● **Input data**:
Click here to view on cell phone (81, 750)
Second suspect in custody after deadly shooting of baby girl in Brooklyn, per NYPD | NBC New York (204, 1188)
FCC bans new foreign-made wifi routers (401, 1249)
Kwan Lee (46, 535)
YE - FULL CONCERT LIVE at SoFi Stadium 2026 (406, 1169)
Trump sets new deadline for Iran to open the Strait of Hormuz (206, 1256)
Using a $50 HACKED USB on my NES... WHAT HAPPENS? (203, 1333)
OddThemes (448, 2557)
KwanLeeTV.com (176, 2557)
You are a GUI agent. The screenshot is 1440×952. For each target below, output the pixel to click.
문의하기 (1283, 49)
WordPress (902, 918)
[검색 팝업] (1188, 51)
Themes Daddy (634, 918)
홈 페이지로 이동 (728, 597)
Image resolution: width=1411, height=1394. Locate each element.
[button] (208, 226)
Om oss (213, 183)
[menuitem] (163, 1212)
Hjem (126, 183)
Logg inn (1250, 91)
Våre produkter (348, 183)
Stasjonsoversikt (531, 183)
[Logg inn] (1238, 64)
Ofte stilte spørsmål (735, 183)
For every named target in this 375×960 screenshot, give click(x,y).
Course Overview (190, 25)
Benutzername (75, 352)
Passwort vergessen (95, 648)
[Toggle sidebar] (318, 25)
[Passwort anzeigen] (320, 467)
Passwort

● **Direction**:
Update the lines from the line containing "Ofte stilte spørsmål (735, 183)" through the last line by changing "Passwort" to "Kennwort" and leaving everything else unchanged. Give back only those lines.

● **Reply to the exercise**:
Ofte stilte spørsmål (735, 183)
For every named target in this 375×960 screenshot, give click(x,y).
Course Overview (190, 25)
Benutzername (75, 352)
Kennwort vergessen (95, 648)
[Toggle sidebar] (318, 25)
[Kennwort anzeigen] (320, 467)
Kennwort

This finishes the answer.